Однажды в 1936 году Наум Михайлович позвонил из Москвы и попросил мать срочно приехать. Мама тут же собралась. Встретились. Спросила, что стряслось. Он ответил неопределенно: так, мол, неприятности, и опять предложил ей деньги для Борьки. Мама взорвалась:

– И для этого ты меня из Ленинграда вызывал? Ты же знаешь, что мне ничего не нужно.

Он стал ее уговаривать, но мать стояла на своем и в тот же вечер вернулась в Ленинград. Он так и не сказал ей, что его исключили из партии и что он со дня на день ждет ареста. Наутро в нашей ленинградской квартире раздался звонок из Москвы: Наум Михайлович покончил с собой…

А через год маму вместе с бабушкой посадили. Бабушка к тому времени была уже почти слепая. Маму обвинили в том, что она агент Интеллидженс сервис. Следователям пришлось здорово попотеть, чтобы арестованная толком уяснила, что это за разведка и какой державы… Отца не тронули. Номера ордеров на арест были с одним пропуском. Пропущенная цифра стояла, должно быть, на ордере, предназначенном для него. Домашние аналитики предполагали, что это потому, что отец был любим Кировым, у того в личной библиотеке, говорят, попадались и отцовские книги. Может, это помогло? Но Кирова уже не было в живых, да и вообще логику здесь искать не стоит.

Мать год отсидела в одиночке. Выдержала благодаря внутренней дисциплине. Каждый день делала зарядку, до блеска драила камеру половой тряпкой. Из спички соорудила иглу и вышила крестиком носовой платок. Платок этот я потом видел, мать его хранила. Прошла она и пытку – тринадцать суток подряд без сна. Следователи менялись, а подследственная продолжала держать ответ. Спас ее один следователь. Приходя на допрос, говорил: «Зоя, вы спите, спите.
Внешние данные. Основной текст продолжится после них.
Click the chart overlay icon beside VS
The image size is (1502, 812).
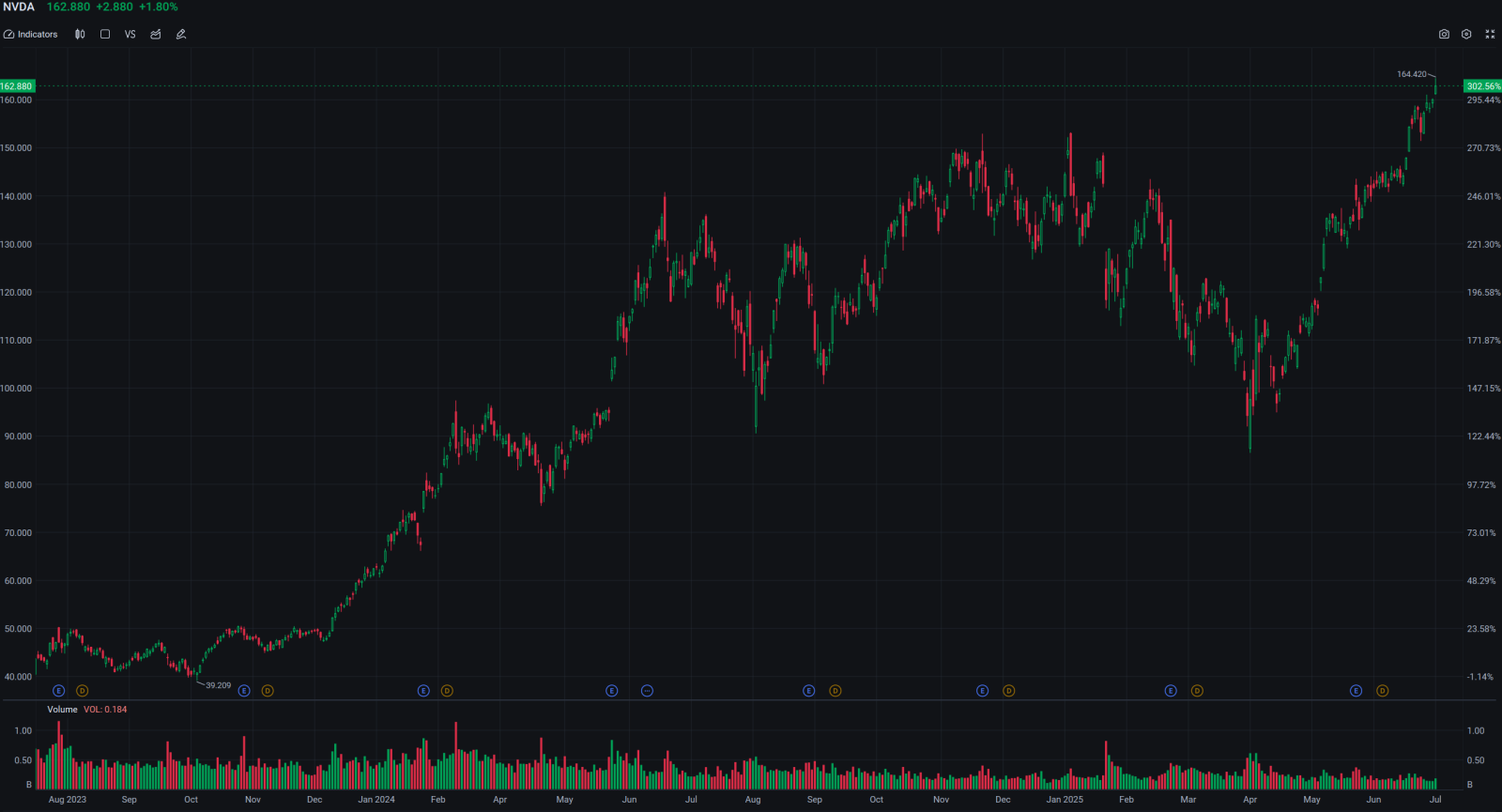coord(156,34)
Но если что, не обессудьте, матом крыть буду, тогда не пугайтесь».

Мать всегда поминала его добрым словом, объясняя, что он рисковал своей жизнью. Перед войной их выпустили, и у обеих осталось чувство недоумения: то ли оттого, что арестовали, то ли оттого, что выпустили…

У отца же и на воле дела шли худо. Он потерял нить. Хотя казалось, что он делает все, чтобы быть не хуже, чем другие: написал пьесу «Чекисты» о Дзержинском, участвовал в позорно знаменитом сером томе, прославлявшем строительство Беломорско-Балтийского канала, где и Олеша, и Каверин, и Федин, и даже Зощенко с Замятиным восхищались перевоспитанием вредителей и врагов народа в сознательных строителей социализма. Его пьеса «Когда я один», в которой герой-интеллигент приходил в отчаяние оттого, что люди все воюют между собой, грызутся, как звери, попала на глаза Главному Цензору, и он своим характерным четким почерком поставил на ней вердикт: «Пьеса вредная, пацифистская. И. Сталин». И началась папина черная полоса, которая тянулась до самой его смерти в пятьдесят четвертом году.